Energy officials who asked not to be identified said the issue of whether to restart the reactor or mothball it is now before the Office of Management and Budget, which is expected to make a final decision before Feb. 18, the day President Reagan is to announce his proposed budget for fiscal 1989.
Need for Plutonium
Both congressional and Administration officials said the fate of the aging reactor will turn partly on the Defense Department’s current need for additional plutonium, the heavy fissionable metal that forms the explosive core of most nuclear weapons.
Although details of the plutonium stockpile are classified, two officials said the government has substantial reserves and that recycling of warheads that must be removed under the Intermediate Nuclear Forces treaty signed with the Soviet Union in December could further reduce the need for new plutonium production. The treaty allows both sides to keep the explosive parts of warheads, called the “physics package,” intact or to salvage the components for use in other weapons.
Sen. Mark O. Hatfield (R-Ore.) believes the Administration will shut the N reactor down, according to a staff assistant who said the senator called the facility a “memory.”
‘Decision Not Made’
However, Gretchen White, administrative assistant to Rep. Sid Morrison (R-Wash.), whose district includes the Hanford complex, insisted that a “decision has not been made,” although she said Secretary of Energy John S. Herrington has indicated he wants to close the facility. With the reactor’s overhaul nearly completed, White said, it would be reasonable to finish the job and restart the reactor for tests.
“Every scenario says the N reactor is to be available” for future plutonium production even if it is not reopened now, White said. “If it is to be available, it makes sense that you have a plant that is safe and reliable.”
A Department of Energy spokesman refused to comment on Herrington’s views.
The federal government has alternative sources of weapons-grade plutonium, chiefly the L reactor at its Savannah River production facility in South Carolina. But White noted that some experts remain concerned about safety problems at that reactor, too.
Controversy over the safety of the N reactor arose in 1986 because its design resembles that of the Chernobyl plant, which exploded during an unauthorized test that April, spewing radioactive fallout that was detected around the world.
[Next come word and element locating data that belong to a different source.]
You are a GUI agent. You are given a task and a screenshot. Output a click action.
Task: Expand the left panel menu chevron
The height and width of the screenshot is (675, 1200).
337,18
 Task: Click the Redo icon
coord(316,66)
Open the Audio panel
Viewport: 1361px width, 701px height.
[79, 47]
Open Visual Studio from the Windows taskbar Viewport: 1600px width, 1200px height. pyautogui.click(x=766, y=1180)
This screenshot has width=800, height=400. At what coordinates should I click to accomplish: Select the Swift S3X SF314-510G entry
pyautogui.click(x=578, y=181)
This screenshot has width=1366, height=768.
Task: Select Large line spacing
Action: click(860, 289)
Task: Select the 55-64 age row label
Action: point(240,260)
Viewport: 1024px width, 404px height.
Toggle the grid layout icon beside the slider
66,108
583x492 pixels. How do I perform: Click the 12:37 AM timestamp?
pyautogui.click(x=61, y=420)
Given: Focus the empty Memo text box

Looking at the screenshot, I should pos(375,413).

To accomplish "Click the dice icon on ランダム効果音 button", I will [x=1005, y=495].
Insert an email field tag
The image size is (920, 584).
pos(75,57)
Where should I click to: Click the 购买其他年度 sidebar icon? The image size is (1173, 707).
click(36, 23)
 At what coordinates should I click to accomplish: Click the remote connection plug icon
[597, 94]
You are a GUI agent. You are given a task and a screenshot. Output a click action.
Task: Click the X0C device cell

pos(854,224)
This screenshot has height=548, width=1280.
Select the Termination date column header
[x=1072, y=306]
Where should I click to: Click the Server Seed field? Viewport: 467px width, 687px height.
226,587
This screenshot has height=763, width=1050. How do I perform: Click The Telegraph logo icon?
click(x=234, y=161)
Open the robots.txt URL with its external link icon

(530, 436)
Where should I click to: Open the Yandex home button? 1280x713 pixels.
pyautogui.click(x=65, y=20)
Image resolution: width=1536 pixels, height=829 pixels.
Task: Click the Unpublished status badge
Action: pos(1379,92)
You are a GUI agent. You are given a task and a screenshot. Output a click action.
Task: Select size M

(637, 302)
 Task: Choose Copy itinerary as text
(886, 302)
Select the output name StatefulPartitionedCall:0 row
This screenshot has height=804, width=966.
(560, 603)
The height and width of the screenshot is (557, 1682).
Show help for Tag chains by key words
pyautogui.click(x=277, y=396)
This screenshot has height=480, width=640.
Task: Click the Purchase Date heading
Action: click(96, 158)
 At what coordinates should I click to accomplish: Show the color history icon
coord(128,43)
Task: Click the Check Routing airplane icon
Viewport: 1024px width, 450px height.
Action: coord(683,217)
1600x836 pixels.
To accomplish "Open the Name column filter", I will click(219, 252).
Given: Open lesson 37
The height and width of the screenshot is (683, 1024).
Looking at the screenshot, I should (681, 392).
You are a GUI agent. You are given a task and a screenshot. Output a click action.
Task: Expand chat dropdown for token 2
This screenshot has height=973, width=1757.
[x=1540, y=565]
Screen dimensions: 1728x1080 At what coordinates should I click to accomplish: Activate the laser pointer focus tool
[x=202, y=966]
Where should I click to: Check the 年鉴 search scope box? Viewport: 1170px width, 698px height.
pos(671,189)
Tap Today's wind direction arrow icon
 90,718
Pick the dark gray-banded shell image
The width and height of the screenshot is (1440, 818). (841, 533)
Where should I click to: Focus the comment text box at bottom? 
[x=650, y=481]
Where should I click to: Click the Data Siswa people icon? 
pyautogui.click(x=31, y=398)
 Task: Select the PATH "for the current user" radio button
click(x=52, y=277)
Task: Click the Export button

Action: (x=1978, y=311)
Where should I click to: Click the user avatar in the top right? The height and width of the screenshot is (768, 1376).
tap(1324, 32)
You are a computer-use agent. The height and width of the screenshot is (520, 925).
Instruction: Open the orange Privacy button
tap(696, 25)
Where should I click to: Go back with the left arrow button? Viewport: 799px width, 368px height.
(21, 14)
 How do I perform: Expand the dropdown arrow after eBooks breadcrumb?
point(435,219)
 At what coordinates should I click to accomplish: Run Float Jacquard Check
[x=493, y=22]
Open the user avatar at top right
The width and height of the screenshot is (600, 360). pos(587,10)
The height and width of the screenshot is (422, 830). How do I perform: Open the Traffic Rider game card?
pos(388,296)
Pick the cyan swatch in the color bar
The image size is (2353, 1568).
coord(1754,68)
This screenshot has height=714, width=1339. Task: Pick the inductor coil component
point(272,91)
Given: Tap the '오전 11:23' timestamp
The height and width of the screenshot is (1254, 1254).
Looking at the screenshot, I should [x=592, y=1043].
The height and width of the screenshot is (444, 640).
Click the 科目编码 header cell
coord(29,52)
Both reactors were built of graphite, a form of carbon that moderates, or slows, the neutrons released by fissioning uranium fuel to sustain a chain reaction.
Chernobyl Explosion
At Chernobyl, a loss of cooling water in part of the reactor led to what engineers call a “positive void effect,” which allowed the fission chain reaction to race out of control and trigger a steam or hydrogen-gas explosion that shattered the reactor. Although U.S. experts said the N reactor is much less vulnerable to the void effect, its general similarity to the Chernobyl unit led the Department of Energy to shut it down in December, 1986, and begin a safety overhaul.
Karen Wheeless, a spokeswoman in the Department of Energy’s Richland, Wash., office, said the work is within two months of completion.
The overhaul has included installation of a system for purging explosive hydrogen gas that might result if cooling water leaked into contact with hot graphite. Emergency cooling and waste treatment systems have been upgraded and the pressure tubes carrying cooling water through the graphite have been examined and tested, Wheeless said.
However, the reactor still suffers a major problem that can be fixed only by rebuilding it. Over the years since President John F. Kennedy inaugurated the reactor in 1963, intense radiation has caused the graphite blocks that make up the reactor to swell. Although the swelling is thought to pose no immediate safety problem, with continued operation the slowly ballooning reactor will hit the top of its enclosure by the mid-1990s.
“When that happens, it means the end of the reactor’s usable life,” Wheeless said. “It can only be fixed by replacing the graphite, and there are no plans to do so now.”
Staff writer Larry Stammer contributed to this story from Los Angeles.